*** Begin section ***

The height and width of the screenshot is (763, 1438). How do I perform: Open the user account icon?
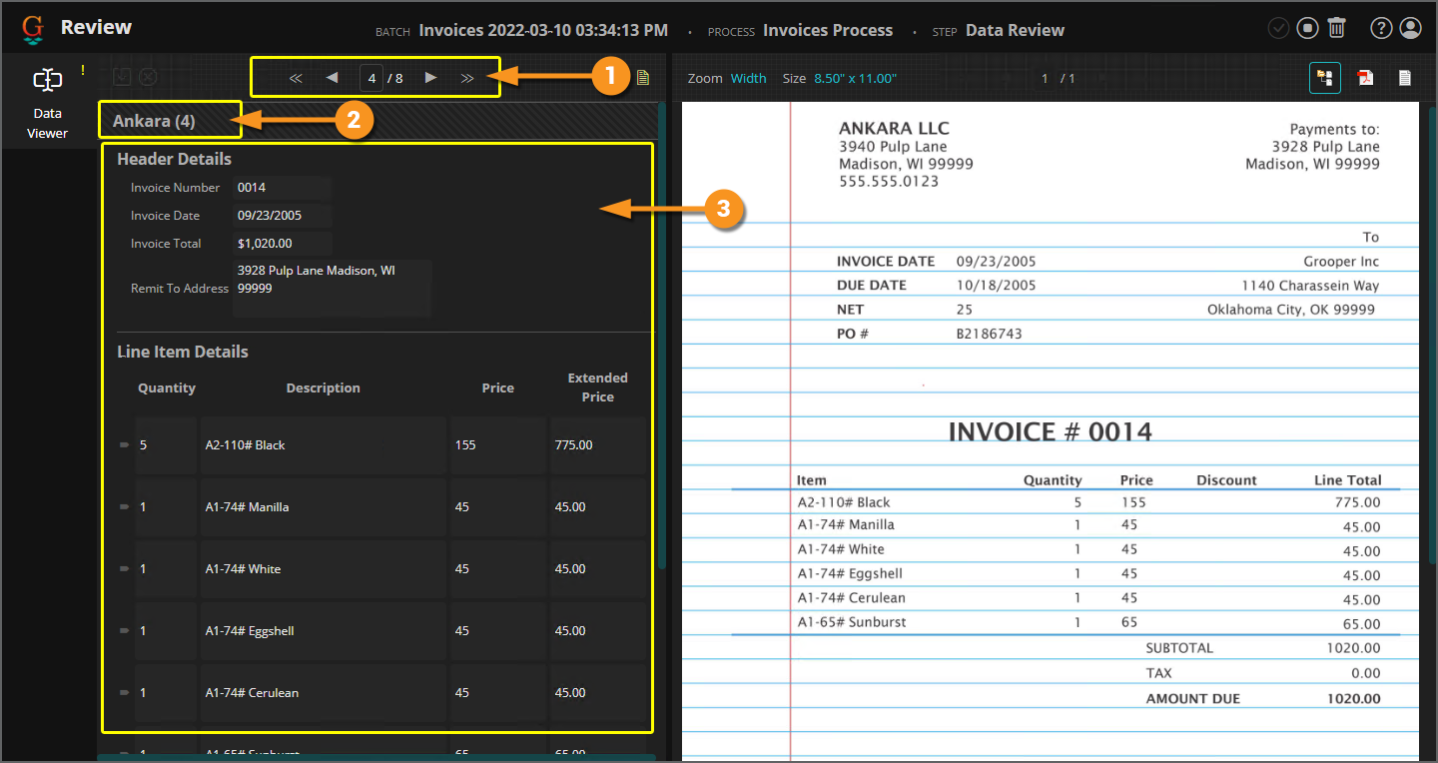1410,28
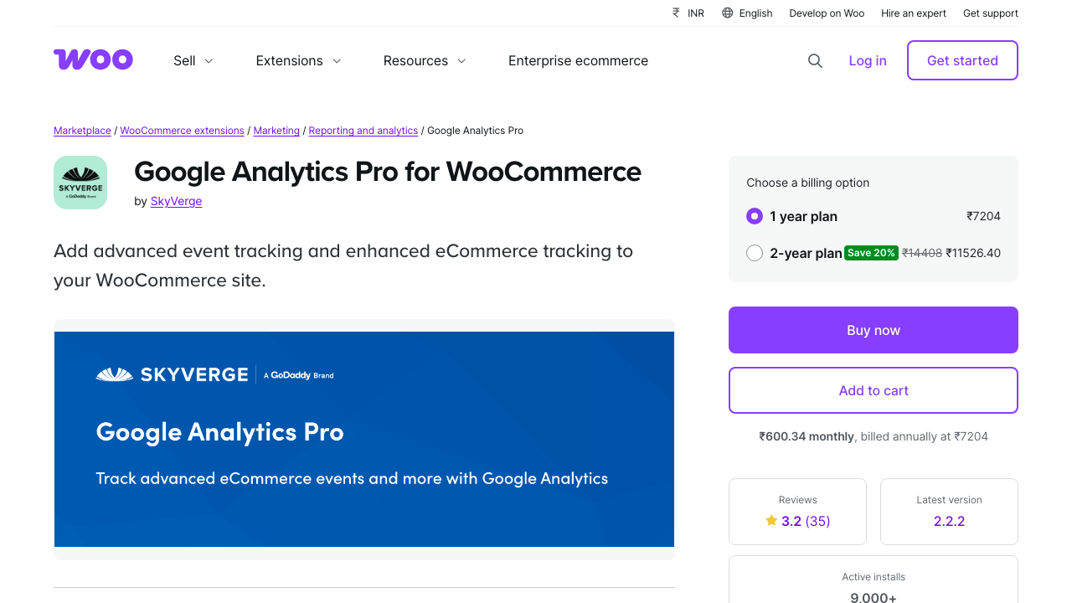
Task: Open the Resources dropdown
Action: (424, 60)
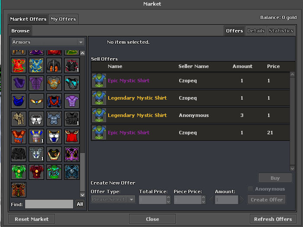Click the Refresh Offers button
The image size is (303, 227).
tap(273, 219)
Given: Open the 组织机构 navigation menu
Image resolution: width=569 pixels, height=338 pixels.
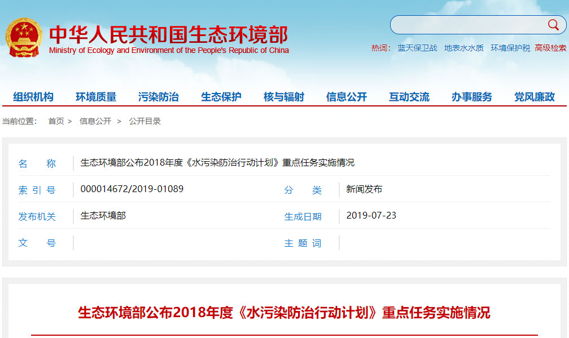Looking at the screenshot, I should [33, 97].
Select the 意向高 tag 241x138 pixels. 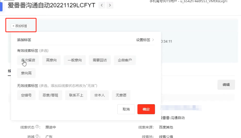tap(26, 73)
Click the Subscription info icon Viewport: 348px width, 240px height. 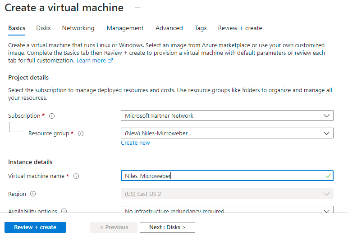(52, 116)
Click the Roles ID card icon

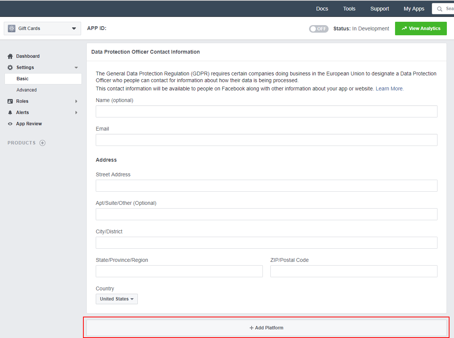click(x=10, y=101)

*** End section ***

• _EXERCISE OBJECTIVE_
Give back exactly the lines from the opening of the listing through the line holding "Given: Open the 组织机构 navigation menu", both ends included, with every picture omitted.

• _TASK RESPONSE_
The height and width of the screenshot is (763, 1438). How do I perform: Open the user account icon?
1410,28
Task: Open the Resources dropdown
Action: (424, 60)
Click the Refresh Offers button
The image size is (303, 227).
tap(273, 219)
Given: Open the 组织机构 navigation menu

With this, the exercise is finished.